I am trying to make a filter for bad words using java/aspectj. Whenever a method has a System.out.println which includes a bad word I want it to be replaced with an equal amount of #s. For example System.out.println("You are a damn shiteater") should print out "You are a #### ####eater". All bad words are stored as strings on a list which I can access with getBadWords(). It shouldn't be case-sensitive either. I am really stuck with this one so I hope you can help.
You can use arrays for (all 3,4,5,6,letters words)
and pick number of #'s based on current array.
_________________________
orbis terrarum delenda est
Name:
Anonymous2009-01-20 5:59
I would make a new class that does the censoring before it goes to the output stream. Then use this class for all calls to the output stream in the program.
Then I would do:
For each Bad Word
Search the String
If Found
Delete from the found index to the index + bad word length
Insert bad word length * # at the index
Continue searching the string for the bad word
Else
Stop searching for that word and move to the next
Probably the simplest way to do it, unless I am overlooking something.
Name:
Anonymous2009-01-20 6:01
>>3
Probably overdoing it, seeing as Java lets you call a Length method or property (its been a while) to see how long the string is.
>>5
length calls for all words is slower then array grouping.
_________________________
orbis terrarum delenda est
Name:
Anonymous2009-01-20 6:06
>>6
That's true, I was assuming that the scope of the project was small and time wasn't critical, but I shouldn't have assumed that.
Name:
Anonymous2009-01-20 6:09
All word censors are bad. Period. There is no room for debate. I will show you why.
Without being overly restrictive, you can't stop the bad words from showing up. And even if you are overly restrictive and run punishing routines, most users will try to find a way to break it.
Let me provide a couple examples:
The shit on the window is ass. Okay, so you can replace those quite easily. But what about "thes hit on the window"? Remove spaces? Okay, that only reduces a fair subset of English.

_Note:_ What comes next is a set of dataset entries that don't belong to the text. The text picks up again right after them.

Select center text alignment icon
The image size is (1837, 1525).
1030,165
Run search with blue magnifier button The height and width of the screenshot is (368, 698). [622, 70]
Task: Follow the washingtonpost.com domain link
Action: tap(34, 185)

What about "the_sh_it_on_the_window"? Remove all non-letter characters? Hoo boy, you're on a rocket ship to stardom now. We'll ignore that it affects a bunch of completely innocent text for a second.
You have a routine that's case-insensitive, removes all spaces, removes all non-letters, what could possibly go wrong? People will start using things like sh*t, sh#t, whatever. So you'll still have to have a dictionary the size of ... oh, I don't know, the Library of Congress? AND THEN even if you had that, they could still use newlines.
It's not worth it and you're an idiot for thinking it is. It doesn't provide a barrier by any means for those that wish to really communicate their feelings through vulgarities, but it WILL intercept innocent conversation.
That will piss your users off more than anything else, because they don't see it as being a difficult programming problem when they get owned by it. All they see is, "What I said was perfectly innocent, what the hell is wrong with this software?"
It's simple, Timmy. The idiot that coded it thought that he could turn something as fluid as language into something as mechanical as code.
Name:
Anonymous2009-01-20 6:11
OP here, thanks for the quick response and good ideas. I am going to bed for now but I will get back on it tomorrow morning.
Name:
Anonymous2009-01-20 6:13
>>8
Yah, this is more of an intro into AspectJ. It's not meant to be a heavy duty word filter.
Name:
Anonymous2009-01-20 6:13
>>8
This is why I assumed it was more of a proof of concept or mini project rather then something to be added to a larger code.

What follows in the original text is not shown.